L’altra patata bollente è perfino più a rischio ustioni. C’è una grazia trasformata in disgrazia per carenza di indagini, c’è da approfondire la vita dell’ex igienista dentale in Uruguay con il compagno e il ranch multiuso. Gli investigatori hanno avuto un anno di tempo per non scoprire ciò che era sotto gli occhi di tutti: bastava leggere Chi. Ora tocca a Nanni rimediare, sono le seccature dei gradi. Ha già sottolineato: «Speriamo di poter chiarire nell’interesse di tutti. Magari non siamo stati perspicaci ma diligenti si. Quello che ci è stato detto di fare l’abbiamo fatto». Poi ha coinvolto l’Interpol «perché i fatti riportati dalla stampa sono molto gravi ma vanno verificati. Voglio accertarli prima come cittadina, poi come magistrata e infine come magistrata coinvolta nella vicenda».
Francesca Nanni è nata a Millesimo (Savona) da madre toscana e padre bolognese, è in magistratura dal 1986 e vanta una carriera di prim’ordine: pm a Sanremo, poi all’Antimafia a Genova, procuratore a Cuneo e a Cagliari prima del salto definitivo a Milano. Nella sua storia ci sono vittorie ottenute con l’applicazione e il lavoro; fa parte della generazione boomer, testa bassa e pedalare. A Cuneo smaschera un traffico illegale di cuccioli (operazione Nero Wolf). A Cagliari ha il merito di riaprire il caso di Beniamino Zuncheddu; è la prima a credere nell’innocenza dell’uomo in carcere da 32 anni, la più lunga «ingiusta detenzione» italiana.

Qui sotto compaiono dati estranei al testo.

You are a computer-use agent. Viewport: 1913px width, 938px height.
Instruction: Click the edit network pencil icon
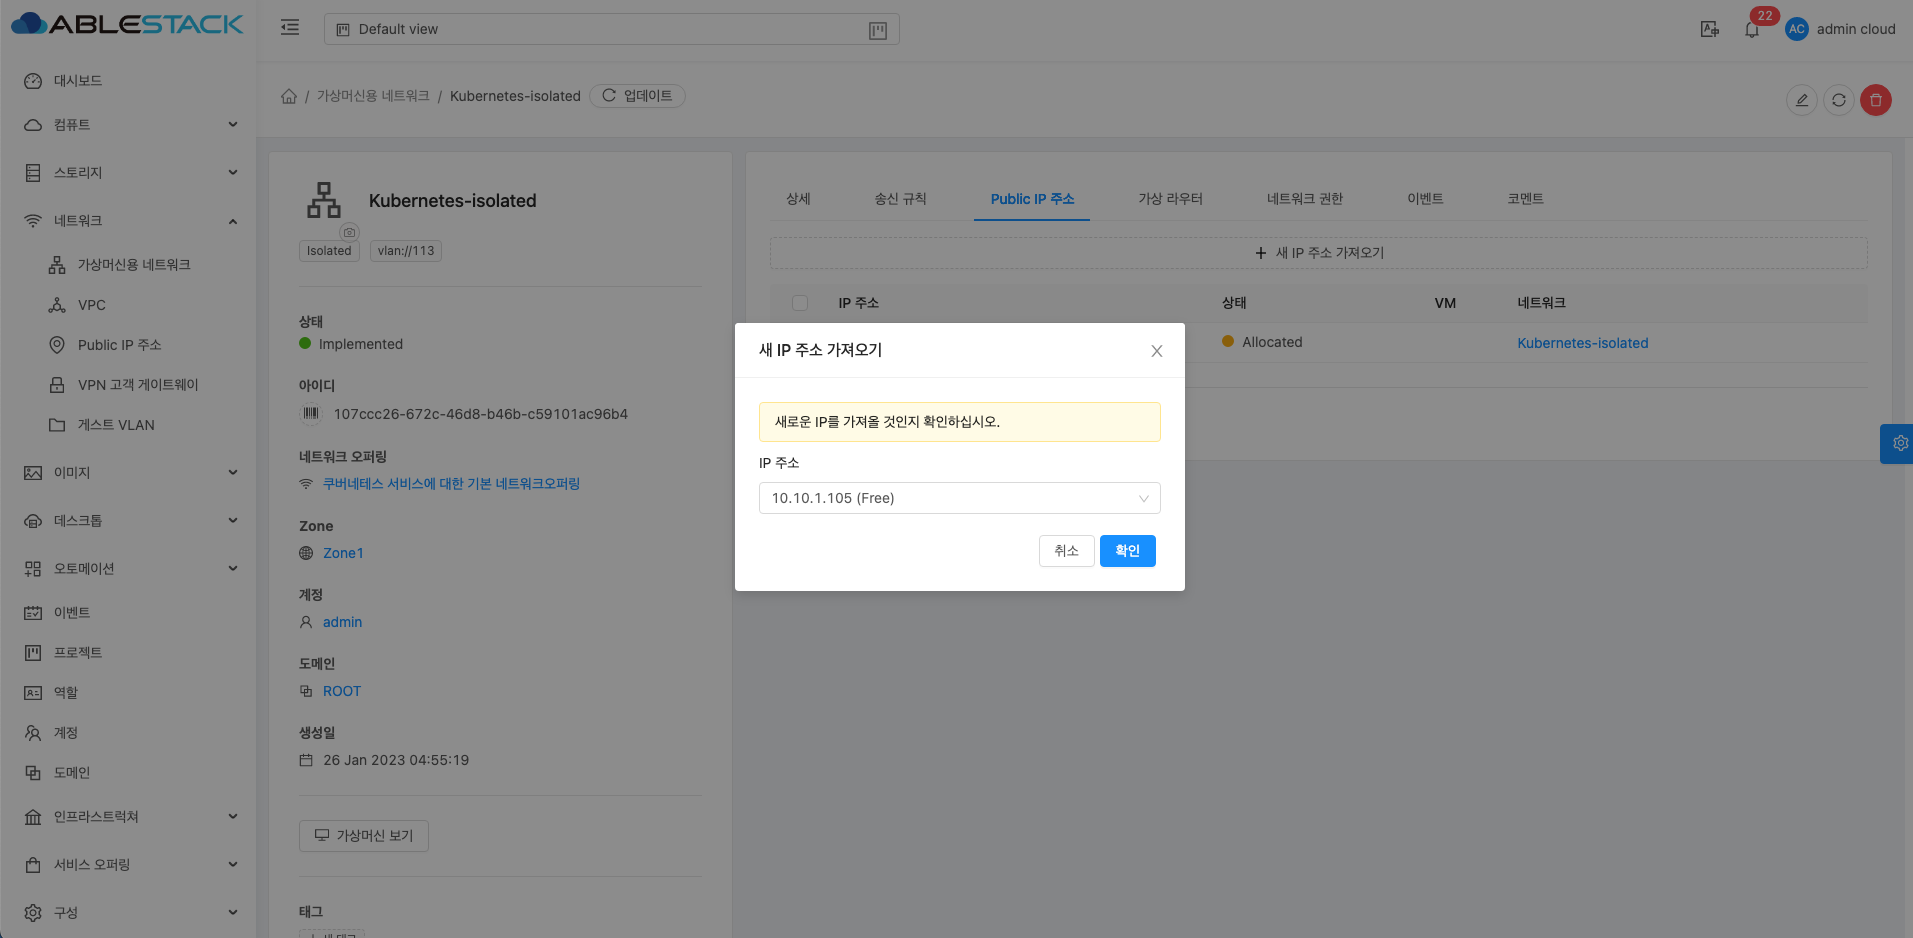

Arrivata a Milano deve affrontare il possibile rientro di sette ex terroristi rossi dall’esilio dorato a Parigi grazie alla dottrina Mitterrand. «Questi signori vengano riportati in Italia e le pene siano eseguite, altre valutazioni sono fuori luogo». Quando l’estradizione viene negata si attiva invano per «valutare se nell’ordinamento francese c’è la possibilità di un’impugnazione». Nel tempo libero il Procuratore generale Nanni predilige la palestra (body pump, il sollevamento pesi a ritmo di musica) e qualche weekend nella casa in Liguria fra ortensie, ortaggi, frutteto e pesca d’altura al tonno.
Nel referendum è scesa in campo con il partito del No, fu lei a dire a Carlo Nordio: «Mi consenta signor ministro, questa riforma ha un carattere punitivo che non meritiamo». Plurale imprudente. Lei certamente no, ma le due patate incandescenti sulla scrivania di mogano mostrano un sistema giudiziario disarticolato, bisognoso di profonda revisione. E confermano l’emendamento Gino Bartali («Tutto sbagliato, tutto da rifare»). Che non era Nordio e neppure Piero Calamandrei ma di pedalate se ne intendeva.